We wave the bunny, we go in circles, wave the bunny ears…

“…and now with your left hand you’re going to pick up the stick and you’re going to open up the mouth of the bunny and place your thumb on the silver button, you’re going to grab with your teeth and flop your ears over.” And she did it absolutely perfectly. (Im also demonstrating this with her)

So that’s an example of how I’d do that on Skype now, compared to me not saying anything and prying the child’s hand on the bow.

Is there a specific set up you have in your studio for a Skype session and is there a prescribed/ideal set up that you need from the student?

I have two screens where their eyes can look, and their scroll [of the violin] points at the big screen but the camera is on the other screen so I can see everything. Actually because they’re on Skype I can generally see much more than I can in person.
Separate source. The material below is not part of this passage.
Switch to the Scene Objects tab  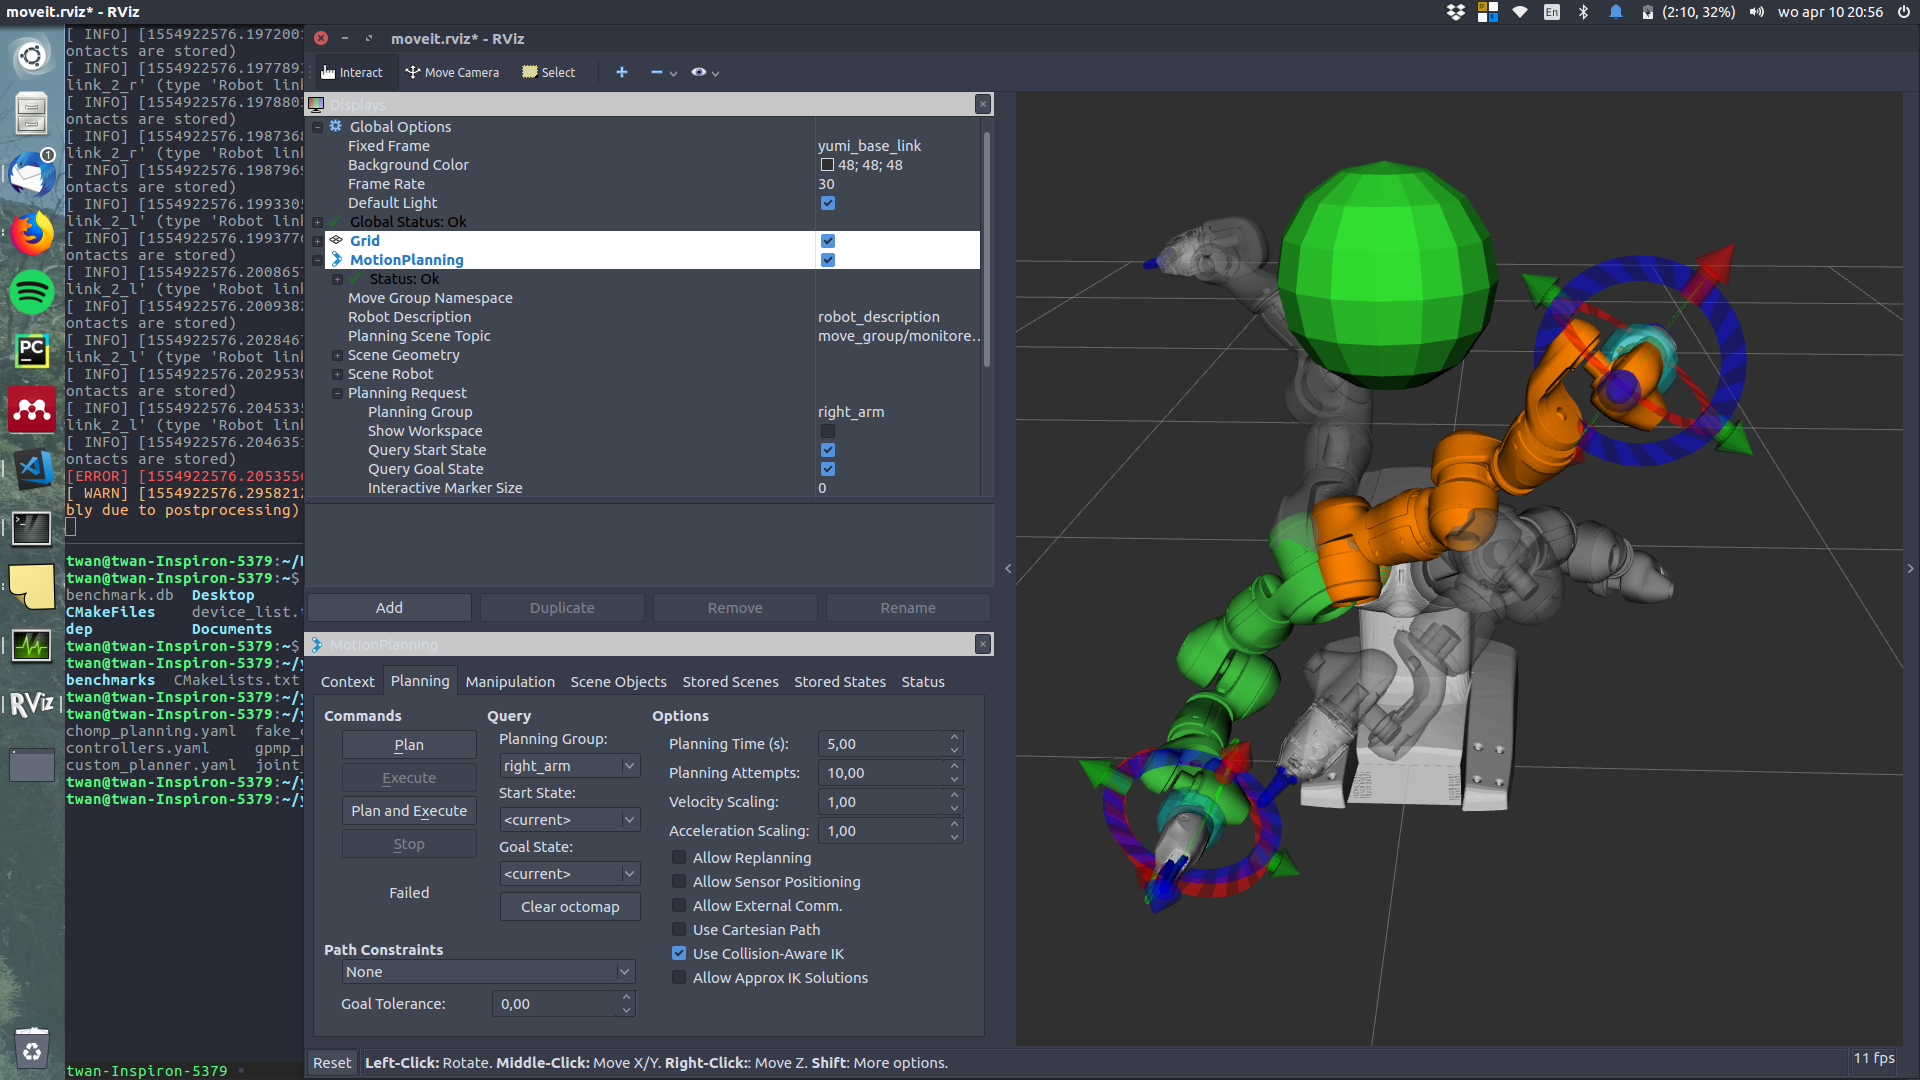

That’s for students without music.

I have a stand in there for the students who are reading music and the head of the stand has to be parallel to the wall, so they can see the music but I can see everything else.

My materials (theory, piano accompaniment, sight-reading etc) are all coordinated in different boxes and stuff so I’ll say “go to box 1 and get out this book” or something like that. I have a box of pencils and everything.

Anything ever go wrong with the set up?

Yeah. I came back two years ago and my student had destroyed my book whole system hahaha!

Otherwise you must rely on them having a good set up?

In America I did have one student who lived in San Francisco and the set up there wasn’t that great so I was just on her laptop in her bedroom and she was a bit of a flutter brain and I couldn’t really tell her that this is really what I need for this lesson to be successful.

A lot of my students in America work so hard and they have no term holidays and then suddenly they have this three or four month vacation in the middle of the year, lessons actually go through the vacation but I’m out in different countries performing or something like that but I will continue lessons via Skype. So with those students, I’m saying that they have to have no window behind you, you have to have it this certain level and it has to be at a computer, not an iPad or phone.

So it’s not as ideal as the studio set up that you have, but you make it manageable.

Yeah.

Amelia Taylor

Do you think there are any advantages that you’ve found through the remote lessons versus the in-person lessons (for you as a teacher and for the student)?

The advantage for the student is that they have an excellent teacher! One of the biggest advantages is that I’m still meeting with them regularly and if they’re travelling or I’m travelling we can still do it. The consistency is great. I think that’s probably the biggest advantage.

Other than that, the way I’ve changed my teaching,

I think that’s an advantage for my students now, that the teaching is much better from me. Apart from that, there isn’t really any difference than in-person or Skype!